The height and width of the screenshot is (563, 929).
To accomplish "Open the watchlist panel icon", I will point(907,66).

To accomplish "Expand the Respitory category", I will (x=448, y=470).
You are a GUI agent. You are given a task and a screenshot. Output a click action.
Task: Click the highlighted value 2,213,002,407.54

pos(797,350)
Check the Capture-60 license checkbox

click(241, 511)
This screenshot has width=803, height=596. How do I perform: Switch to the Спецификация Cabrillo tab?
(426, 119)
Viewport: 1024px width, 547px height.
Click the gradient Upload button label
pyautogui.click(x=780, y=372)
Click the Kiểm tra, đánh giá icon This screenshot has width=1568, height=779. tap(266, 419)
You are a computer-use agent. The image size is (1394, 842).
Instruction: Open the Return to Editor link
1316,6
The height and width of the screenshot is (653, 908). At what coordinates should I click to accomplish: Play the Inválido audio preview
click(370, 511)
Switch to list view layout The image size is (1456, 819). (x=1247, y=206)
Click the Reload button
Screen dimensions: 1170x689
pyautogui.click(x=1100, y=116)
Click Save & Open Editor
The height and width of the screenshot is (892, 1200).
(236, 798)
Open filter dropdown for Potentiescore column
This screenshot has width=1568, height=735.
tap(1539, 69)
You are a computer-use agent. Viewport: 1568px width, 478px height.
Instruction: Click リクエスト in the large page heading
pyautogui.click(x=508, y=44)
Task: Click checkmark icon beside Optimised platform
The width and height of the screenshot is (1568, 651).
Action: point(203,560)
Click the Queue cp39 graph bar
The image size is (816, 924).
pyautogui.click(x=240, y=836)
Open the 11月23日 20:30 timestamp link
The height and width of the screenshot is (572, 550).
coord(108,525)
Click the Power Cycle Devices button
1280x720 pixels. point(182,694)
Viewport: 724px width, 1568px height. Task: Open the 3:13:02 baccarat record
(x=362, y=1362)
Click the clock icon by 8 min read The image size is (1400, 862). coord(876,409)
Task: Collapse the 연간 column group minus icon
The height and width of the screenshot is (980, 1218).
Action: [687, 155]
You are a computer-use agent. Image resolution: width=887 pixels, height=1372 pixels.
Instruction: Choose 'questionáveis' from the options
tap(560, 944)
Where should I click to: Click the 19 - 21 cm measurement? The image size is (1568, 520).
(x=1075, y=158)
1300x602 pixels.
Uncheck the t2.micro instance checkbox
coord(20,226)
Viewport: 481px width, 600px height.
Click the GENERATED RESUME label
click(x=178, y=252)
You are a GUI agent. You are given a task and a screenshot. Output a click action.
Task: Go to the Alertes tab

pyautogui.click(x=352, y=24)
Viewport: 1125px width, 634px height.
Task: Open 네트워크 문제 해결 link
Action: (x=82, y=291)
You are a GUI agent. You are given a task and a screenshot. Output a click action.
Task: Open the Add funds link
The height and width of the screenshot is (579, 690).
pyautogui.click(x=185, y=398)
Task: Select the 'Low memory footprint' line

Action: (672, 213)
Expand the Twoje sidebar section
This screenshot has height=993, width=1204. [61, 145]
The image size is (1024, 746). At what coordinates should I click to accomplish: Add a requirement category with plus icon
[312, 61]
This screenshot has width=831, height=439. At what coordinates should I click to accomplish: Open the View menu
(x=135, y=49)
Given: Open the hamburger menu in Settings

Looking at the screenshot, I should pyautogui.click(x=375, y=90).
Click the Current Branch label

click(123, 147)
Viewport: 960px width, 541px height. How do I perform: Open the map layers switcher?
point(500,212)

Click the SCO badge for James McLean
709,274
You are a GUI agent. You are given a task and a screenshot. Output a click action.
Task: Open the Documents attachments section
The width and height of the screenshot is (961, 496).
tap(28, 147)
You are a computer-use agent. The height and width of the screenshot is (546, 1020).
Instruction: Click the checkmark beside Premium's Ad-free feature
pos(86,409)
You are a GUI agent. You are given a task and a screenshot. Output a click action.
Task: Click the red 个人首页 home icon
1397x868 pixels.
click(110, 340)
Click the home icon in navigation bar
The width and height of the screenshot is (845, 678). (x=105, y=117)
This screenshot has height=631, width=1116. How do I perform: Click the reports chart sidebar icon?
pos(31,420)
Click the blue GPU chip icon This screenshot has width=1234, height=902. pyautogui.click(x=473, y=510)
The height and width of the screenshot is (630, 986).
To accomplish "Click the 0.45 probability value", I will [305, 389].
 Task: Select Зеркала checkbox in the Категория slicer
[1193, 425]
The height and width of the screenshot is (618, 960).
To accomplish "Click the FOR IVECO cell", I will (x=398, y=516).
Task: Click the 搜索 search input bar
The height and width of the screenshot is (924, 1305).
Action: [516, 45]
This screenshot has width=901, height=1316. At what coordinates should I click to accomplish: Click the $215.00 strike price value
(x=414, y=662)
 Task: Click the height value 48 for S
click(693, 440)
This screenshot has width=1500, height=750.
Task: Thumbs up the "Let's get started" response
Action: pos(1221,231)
************
> **WORK TO COMPLETE**
Type out every record above once more, exactly.

> **EXERCISE SOLUTION**
The height and width of the screenshot is (563, 929).
To accomplish "Open the watchlist panel icon", I will point(907,66).

To accomplish "Expand the Respitory category", I will (x=448, y=470).
You are a GUI agent. You are given a task and a screenshot. Output a click action.
Task: Click the highlighted value 2,213,002,407.54

pos(797,350)
Check the Capture-60 license checkbox

click(241, 511)
This screenshot has width=803, height=596. How do I perform: Switch to the Спецификация Cabrillo tab?
(426, 119)
Viewport: 1024px width, 547px height.
Click the gradient Upload button label
pyautogui.click(x=780, y=372)
Click the Kiểm tra, đánh giá icon This screenshot has width=1568, height=779. tap(266, 419)
You are a computer-use agent. The image size is (1394, 842).
Instruction: Open the Return to Editor link
1316,6
The height and width of the screenshot is (653, 908). At what coordinates should I click to accomplish: Play the Inválido audio preview
click(370, 511)
Switch to list view layout The image size is (1456, 819). (x=1247, y=206)
Click the Reload button
Screen dimensions: 1170x689
pyautogui.click(x=1100, y=116)
Click Save & Open Editor
The height and width of the screenshot is (892, 1200).
(236, 798)
Open filter dropdown for Potentiescore column
This screenshot has width=1568, height=735.
tap(1539, 69)
You are a computer-use agent. Viewport: 1568px width, 478px height.
Instruction: Click リクエスト in the large page heading
pyautogui.click(x=508, y=44)
Task: Click checkmark icon beside Optimised platform
The width and height of the screenshot is (1568, 651).
Action: point(203,560)
Click the Queue cp39 graph bar
The image size is (816, 924).
pyautogui.click(x=240, y=836)
Open the 11月23日 20:30 timestamp link
The height and width of the screenshot is (572, 550).
coord(108,525)
Click the Power Cycle Devices button
1280x720 pixels. point(182,694)
Viewport: 724px width, 1568px height. Task: Open the 3:13:02 baccarat record
(x=362, y=1362)
Click the clock icon by 8 min read The image size is (1400, 862). coord(876,409)
Task: Collapse the 연간 column group minus icon
The height and width of the screenshot is (980, 1218).
Action: [687, 155]
You are a computer-use agent. Image resolution: width=887 pixels, height=1372 pixels.
Instruction: Choose 'questionáveis' from the options
tap(560, 944)
Where should I click to: Click the 19 - 21 cm measurement? The image size is (1568, 520).
(x=1075, y=158)
1300x602 pixels.
Uncheck the t2.micro instance checkbox
coord(20,226)
Viewport: 481px width, 600px height.
Click the GENERATED RESUME label
click(x=178, y=252)
You are a GUI agent. You are given a task and a screenshot. Output a click action.
Task: Go to the Alertes tab

pyautogui.click(x=352, y=24)
Viewport: 1125px width, 634px height.
Task: Open 네트워크 문제 해결 link
Action: (x=82, y=291)
You are a GUI agent. You are given a task and a screenshot. Output a click action.
Task: Open the Add funds link
The height and width of the screenshot is (579, 690).
pyautogui.click(x=185, y=398)
Task: Select the 'Low memory footprint' line

Action: (672, 213)
Expand the Twoje sidebar section
This screenshot has height=993, width=1204. [61, 145]
The image size is (1024, 746). At what coordinates should I click to accomplish: Add a requirement category with plus icon
[312, 61]
This screenshot has width=831, height=439. At what coordinates should I click to accomplish: Open the View menu
(x=135, y=49)
Given: Open the hamburger menu in Settings

Looking at the screenshot, I should pyautogui.click(x=375, y=90).
Click the Current Branch label

click(123, 147)
Viewport: 960px width, 541px height. How do I perform: Open the map layers switcher?
point(500,212)

Click the SCO badge for James McLean
709,274
You are a GUI agent. You are given a task and a screenshot. Output a click action.
Task: Open the Documents attachments section
The width and height of the screenshot is (961, 496).
tap(28, 147)
You are a computer-use agent. The height and width of the screenshot is (546, 1020).
Instruction: Click the checkmark beside Premium's Ad-free feature
pos(86,409)
You are a GUI agent. You are given a task and a screenshot. Output a click action.
Task: Click the red 个人首页 home icon
1397x868 pixels.
click(110, 340)
Click the home icon in navigation bar
The width and height of the screenshot is (845, 678). (x=105, y=117)
This screenshot has height=631, width=1116. How do I perform: Click the reports chart sidebar icon?
pos(31,420)
Click the blue GPU chip icon This screenshot has width=1234, height=902. pyautogui.click(x=473, y=510)
The height and width of the screenshot is (630, 986).
To accomplish "Click the 0.45 probability value", I will [305, 389].
 Task: Select Зеркала checkbox in the Категория slicer
[1193, 425]
The height and width of the screenshot is (618, 960).
To accomplish "Click the FOR IVECO cell", I will (x=398, y=516).
Task: Click the 搜索 search input bar
The height and width of the screenshot is (924, 1305).
Action: [516, 45]
This screenshot has width=901, height=1316. At what coordinates should I click to accomplish: Click the $215.00 strike price value
(x=414, y=662)
 Task: Click the height value 48 for S
click(693, 440)
This screenshot has width=1500, height=750.
Task: Thumbs up the "Let's get started" response
Action: pos(1221,231)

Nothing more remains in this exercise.